Lantas hal semacam ini fenomena apa? Apakah tidak ada rasa empati Luluk Nuril terhadap siswi tadi yang menjadi korban perundungan demi menaikkan pamornya?
Dosen Komunikasi Universitas Islam Negeri (UIN) Sumatera Utara Dr. Fakhrur Rozi M.I.Kom menilai tindakan Luluk Nuril memviralkan apa yang saat telah dilakukannya sudah bagian perilaku umum atau budaya netizen dalam bermedia sosial.
Setelah viral dengan menghardik orang lalu mendapat banjir endores maka hal itu sama saja menari di atas penderitaan orang lain.
"Kini, memviralkan suatu hal telah menjadi bagian dari budaya yang umum. Ini berarti bahwa tindakan tersebut, seperti menari di atas penderitaan orang lain, tidak hanya dilakukan oleh individu yang disebutkan sebelumnya. Contohnya, tukang parkir yang difilmkan sedang menghadapi kesulitan seperti meminta uang sebesar 2 ribu. Namun, hal ini terjadi karena seringkali kita bersikap arogan, berlagak sok jago, atau merasa berkuasa sehingga kita dengan mudah mempublikasikan orang lain," ujar Rozi dalam wawancara dengan iNewsMedan.id pada Rabu (6/9/2023).
Selebgram Luluk Nuril menjadi perbincangan publik setelah mengunggah video di mana dia memarahi seorang siswi SMKN 1 Kota Probolinggo yang sedang melakukan magang di KDS Kota Probolinggo. Kejadian tersebut mengakibatkan trauma pada siswi tersebut.
Rozi menyatakan bahwa perilaku seperti yang ditunjukkan oleh Luluk saat ini sering terjadi. Namun, Luluk terlalu egois dan tidak mampu mengendalikan dirinya sendiri untuk tidak mempublikasikan apa yang dia lakukan, sehingga hal tersebut menjadi viral.
"Jika ibu memiliki berbagai perilaku yang beragam, pertanyaannya adalah bagaimana kita dapat menjaga agar hal ini tidak terulang di masa depan, mengingat kebutuhan orang-orang saat ini sangat bervariasi. Terlebih lagi, ketika ada kasus di mana seorang anak sedang menjalani magang, tentu saja dia harus memastikan agar barang-barang di toko tetap terjaga.
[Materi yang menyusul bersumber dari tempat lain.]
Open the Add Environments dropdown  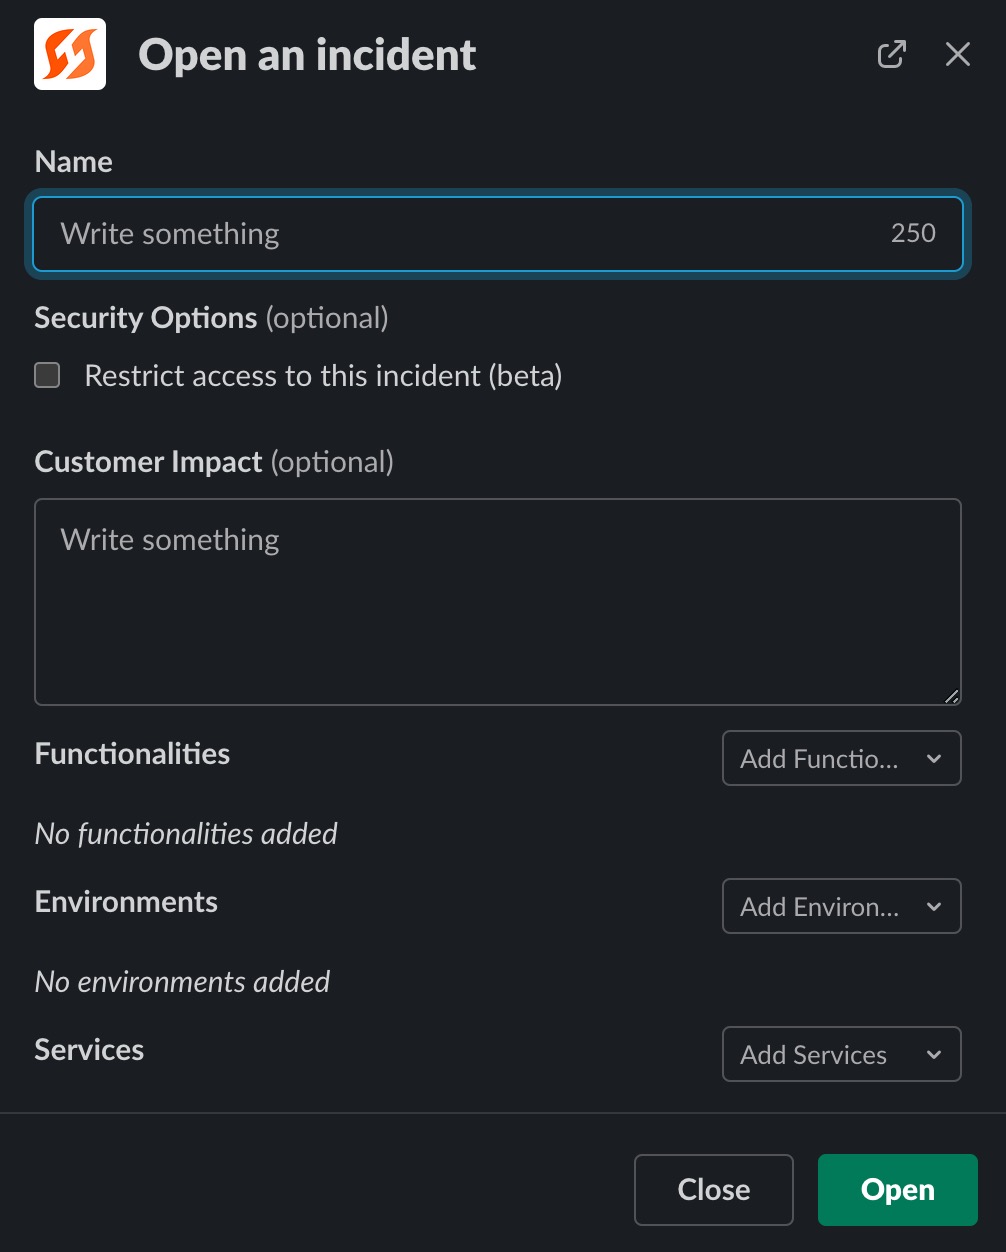(820, 907)
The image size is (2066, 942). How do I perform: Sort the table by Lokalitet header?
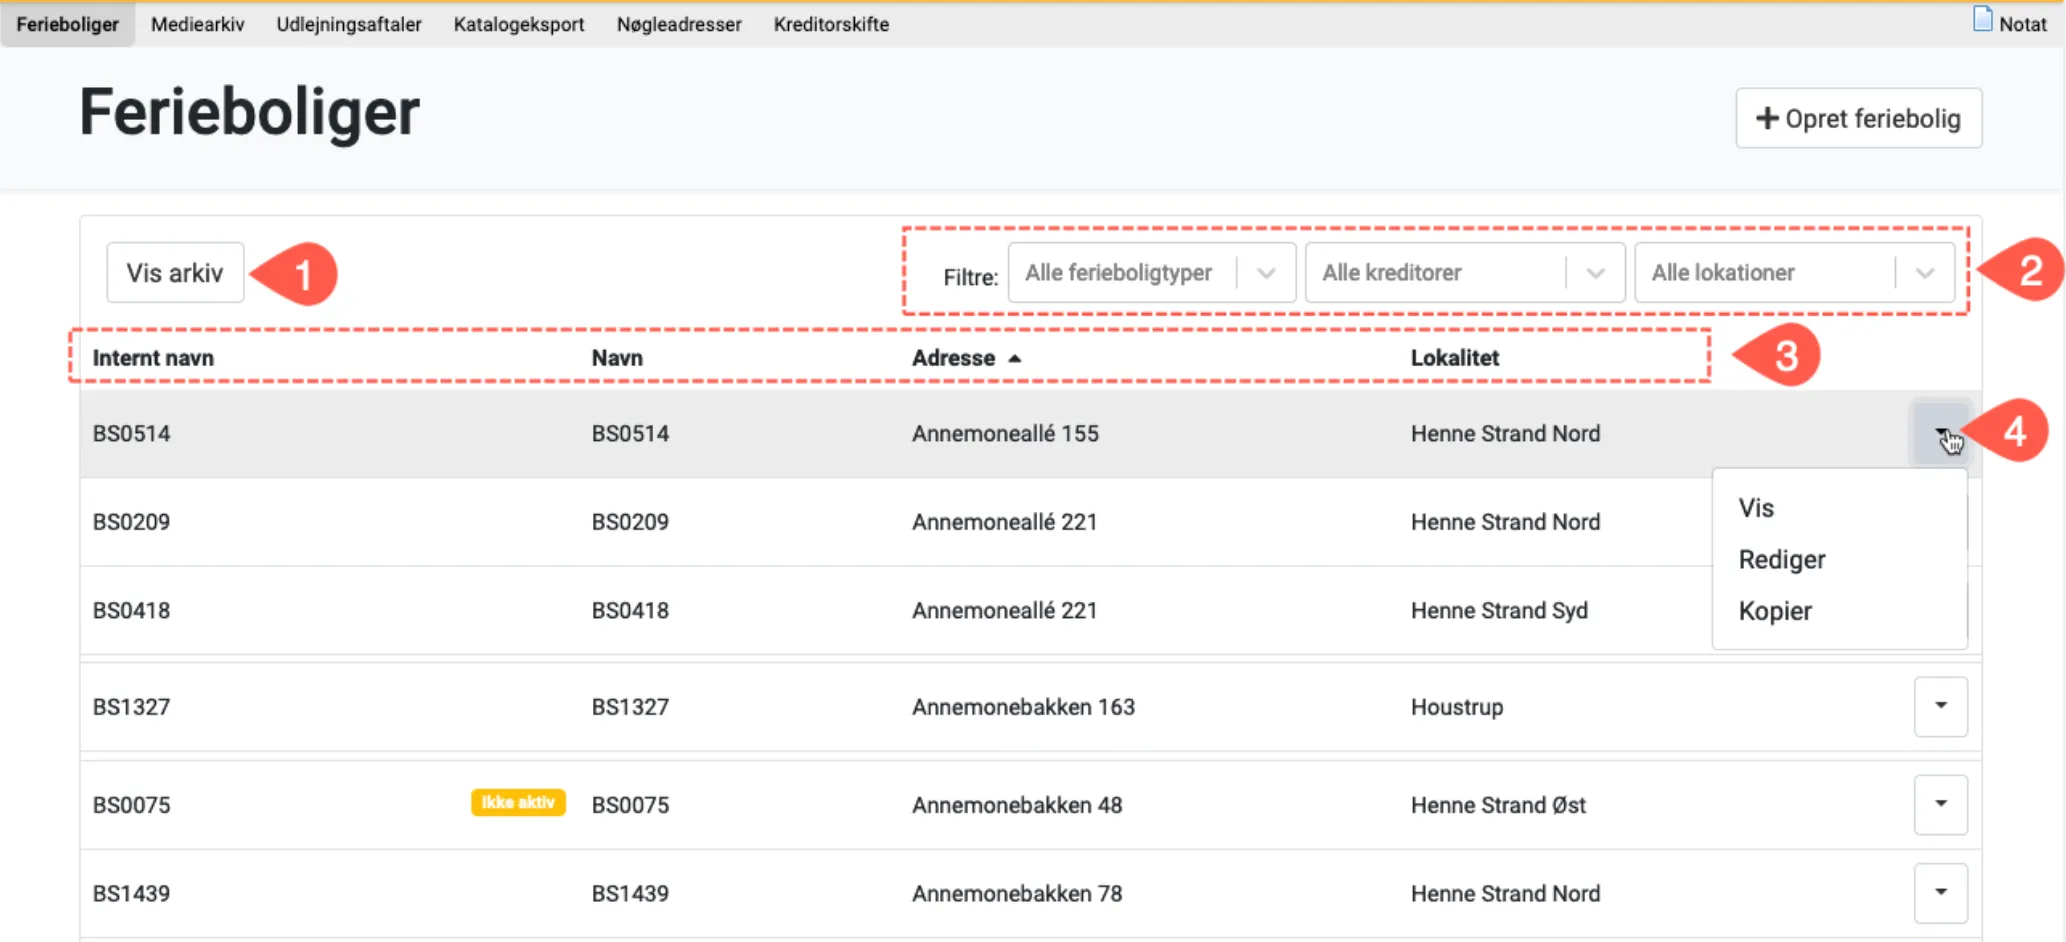[1454, 358]
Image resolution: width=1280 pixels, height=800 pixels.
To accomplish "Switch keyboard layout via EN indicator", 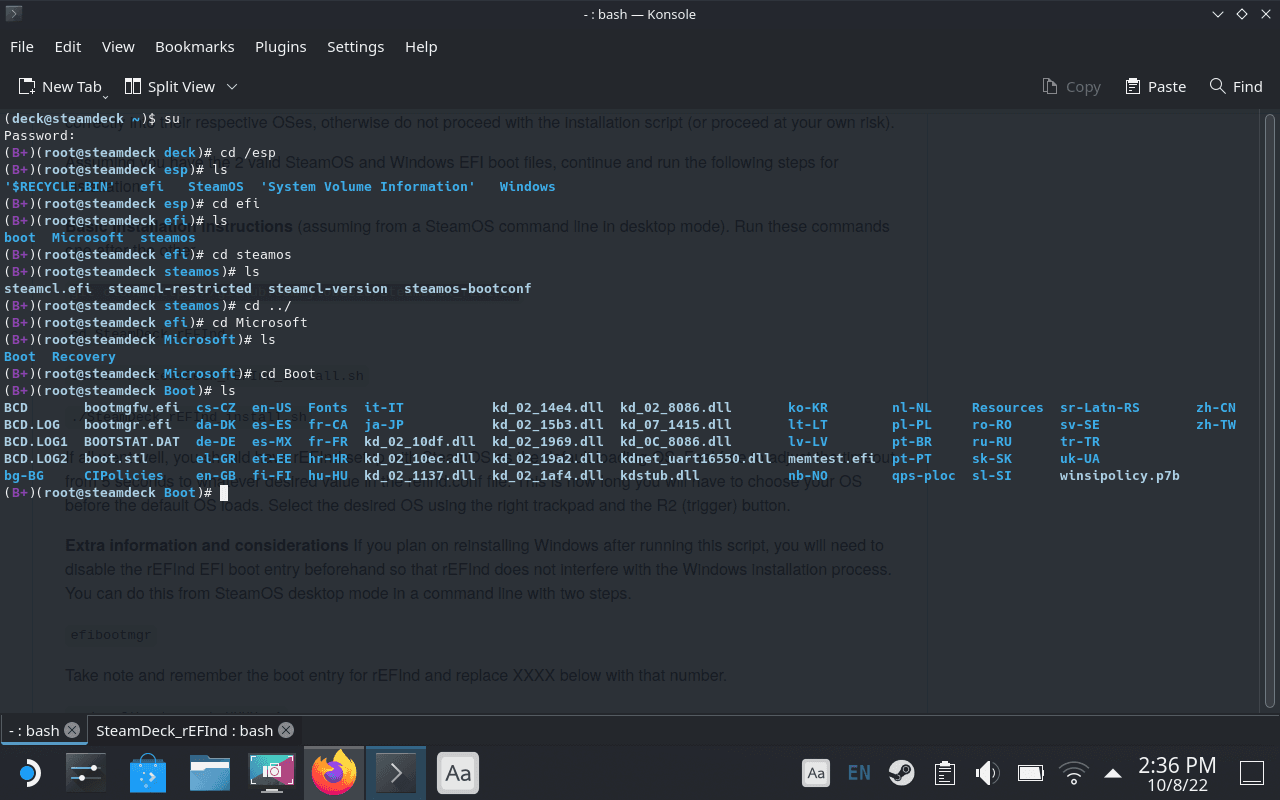I will pos(859,772).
Jika ada yang hilang, akan menimbulkan kerugian dan dia harus menggantinya," ucapnya.
Dia berharap agar kasus semacam ini tidak terulang lagi dan tidak merugikan orang lain.
"Seharusnya, kita yang merasa memiliki kekuasaan harus mampu mengendalikan diri kita. Kita juga harus memahami orang lain. Jangan menjadi egois, terutama di era digital ini, di mana segala sesuatu dengan mudah bisa menjadi viral. Kita harus bersabar dan menahan diri. Jika kita merasa menjadi sosialita atau influencer, sebaiknya kita berpikir dengan bijak dalam memilih tindakan yang baik," tandas Rozi.